メッセージ - A年 年間


テーマ:「何よりも神の国と神の義を求めなさい。」

 

私たちの一人ひとりは、自分の人生の中で何を求めているでしょうか。自己実現を求めているが、自分自身に命も与えることなく、心も理性も与えることはできません。神様の御旨がなければ、私たちの存在はまったくありません。それでも、私たちの人生の中で神様とその義は何番目になっているでしょうか。教会の現実を眺めていると、神の国と神の義を最優先にすることは、何と珍しいことでしょう。先には、仕事、次に勉強、その後にクラブ、趣味、楽しみがあり、主日に教会に来ても、遅れる人も多く、ある信者は、御ミサ最中に携帯電話やE-mailを応対したり、ビジネスをやったりすることもあります。御ミサの後に教会でイベント、行事や会議などが行われる場合、至聖なる秘跡の内におられるキリストが無視され、人間の考えた催しの方が大切になります。

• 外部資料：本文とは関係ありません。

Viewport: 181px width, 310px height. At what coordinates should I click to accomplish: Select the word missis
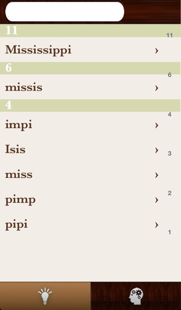[24, 88]

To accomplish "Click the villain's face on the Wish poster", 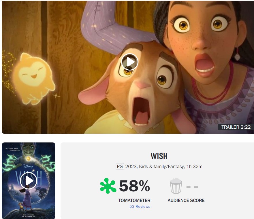I will coord(29,149).
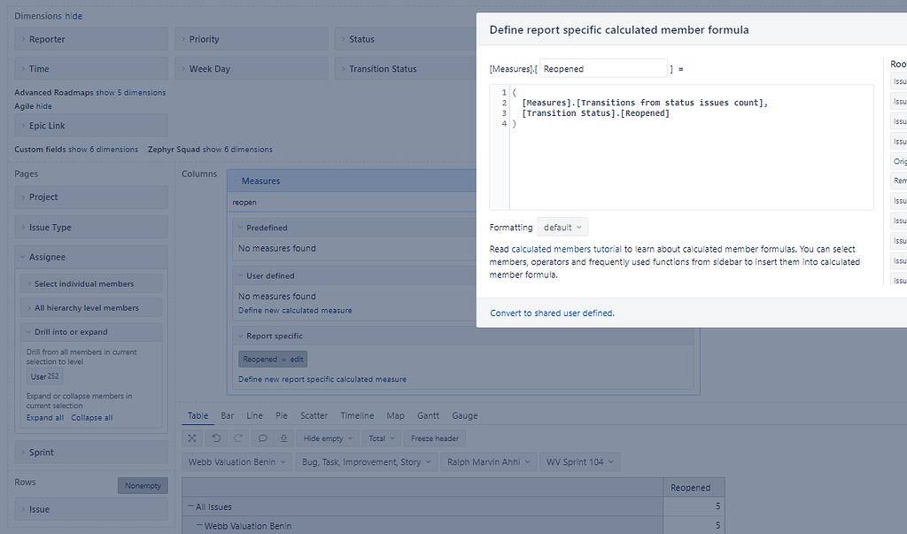Toggle Nonempty option for Rows
907x534 pixels.
143,484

主の祈りの中で、「御国が来ますように」と毎日に口にして祈る信者の多くは、心の中で神様が来ることを怖がっています。なぜなら、神無しに地上で幸せを掴もうとして自分の富と名誉を求めるからです。しかし、満たされることなく欲をやしなうのに、思い悩んで忙しくしています。このようして人間は、食べ物、衣服や住まいを得るために自分の体と命を犠牲にする自己矛盾に堕います。ここで、イエス様は、「命は食べ物よりも大切であり、体は衣服よりも大切ではないか。」と私たちに問い正しています。自分の寿命を僅かでも延ばすことができない私たちは、空の鳥にも野の百合にも無償に小さな命をおしみなく与えてくださる全能の神様を、どうして求めていないのでしょうか。私たちは、「自分の国」を作りたいという誘惑を持っているからです。

キリストは、掛け替えの者として私たちを十字架の死に至るまで愛してくださいます。私たちもキリストの愛に応えて自分の命よりもキリストを愛するならば、神様が私たちの無限の富として御自身を与えてくださり、私たちは神の愛と永遠の命に満たされることでしょう。